§ MATERIAL PROVIDED
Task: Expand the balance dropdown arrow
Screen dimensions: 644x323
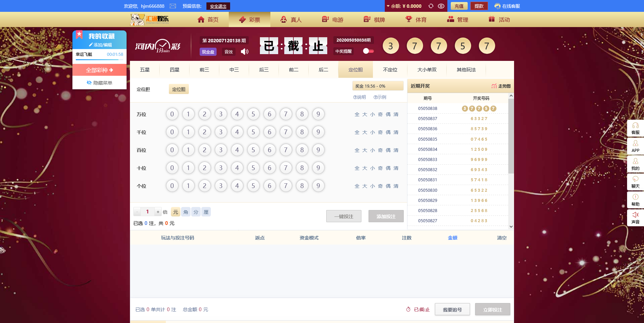Action: coord(388,6)
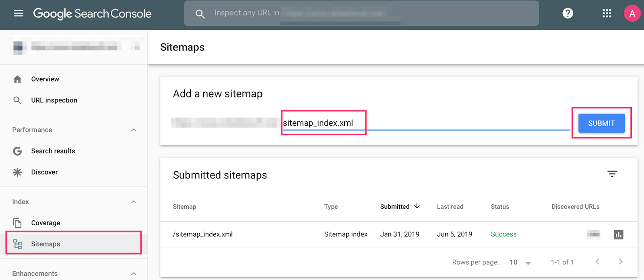Open the account avatar menu
The width and height of the screenshot is (644, 280).
point(632,13)
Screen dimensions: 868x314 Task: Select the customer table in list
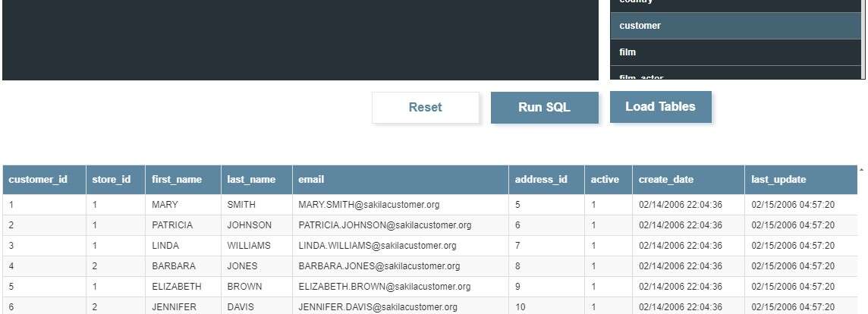(x=736, y=26)
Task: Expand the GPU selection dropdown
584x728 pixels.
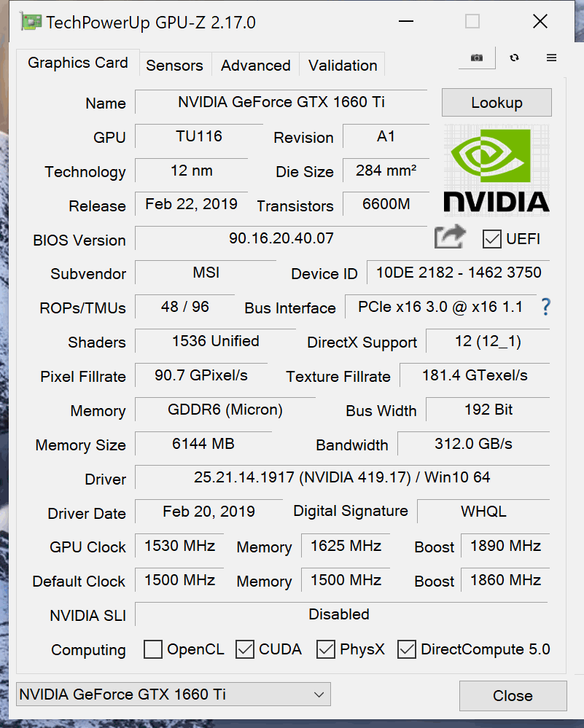Action: point(174,694)
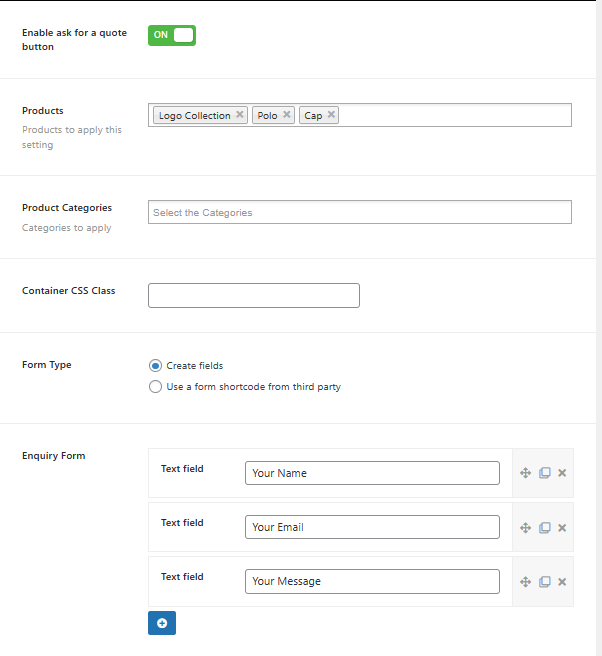Duplicate the Your Email text field
Viewport: 602px width, 656px height.
point(544,528)
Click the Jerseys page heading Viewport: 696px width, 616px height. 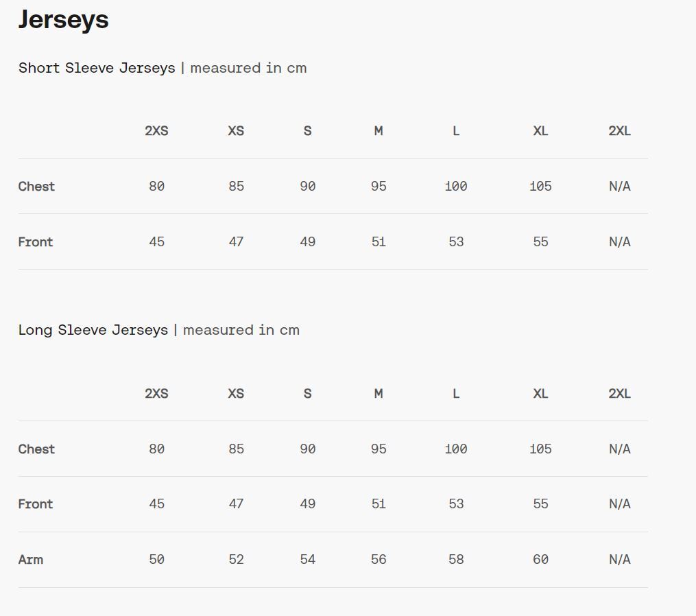coord(63,20)
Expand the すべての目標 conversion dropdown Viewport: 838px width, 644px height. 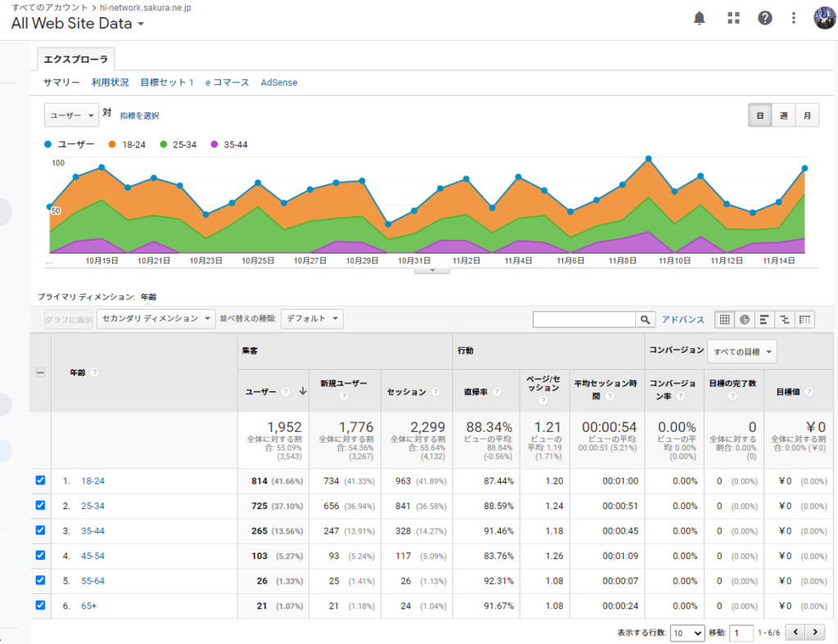(x=741, y=352)
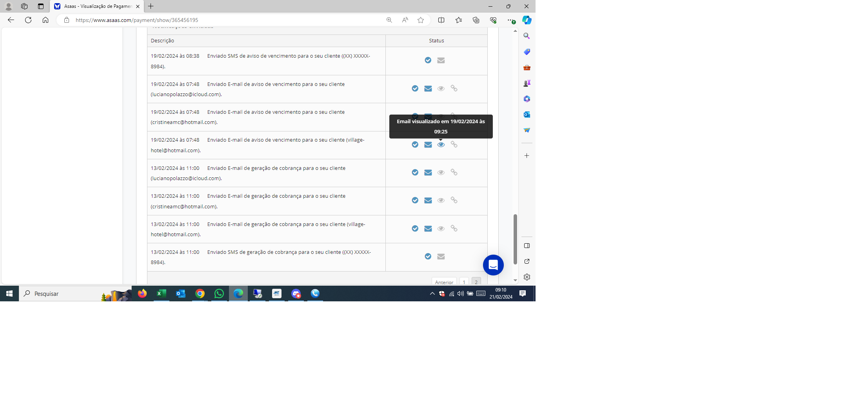The height and width of the screenshot is (401, 868).
Task: Open a new browser tab
Action: (151, 6)
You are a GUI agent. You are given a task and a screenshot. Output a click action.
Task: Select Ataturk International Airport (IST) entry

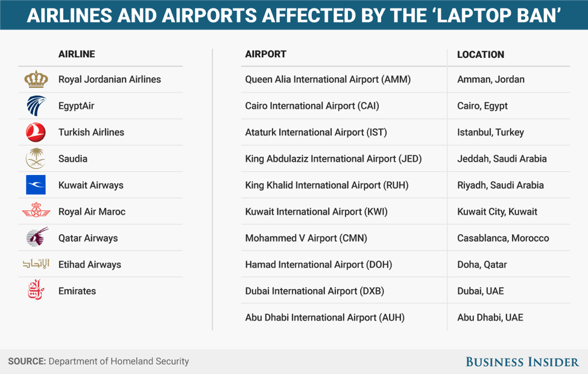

§ EXERCISE INSTRUCTIONS
Reproduce precisely the lines of the entries above, from the one containing "You are a GUI" through the final one, both ends included, and omit the pictures.

§ YOUR SOLUTION
You are a GUI agent. You are given a task and a screenshot. Output a click action.
Task: Select Ataturk International Airport (IST) entry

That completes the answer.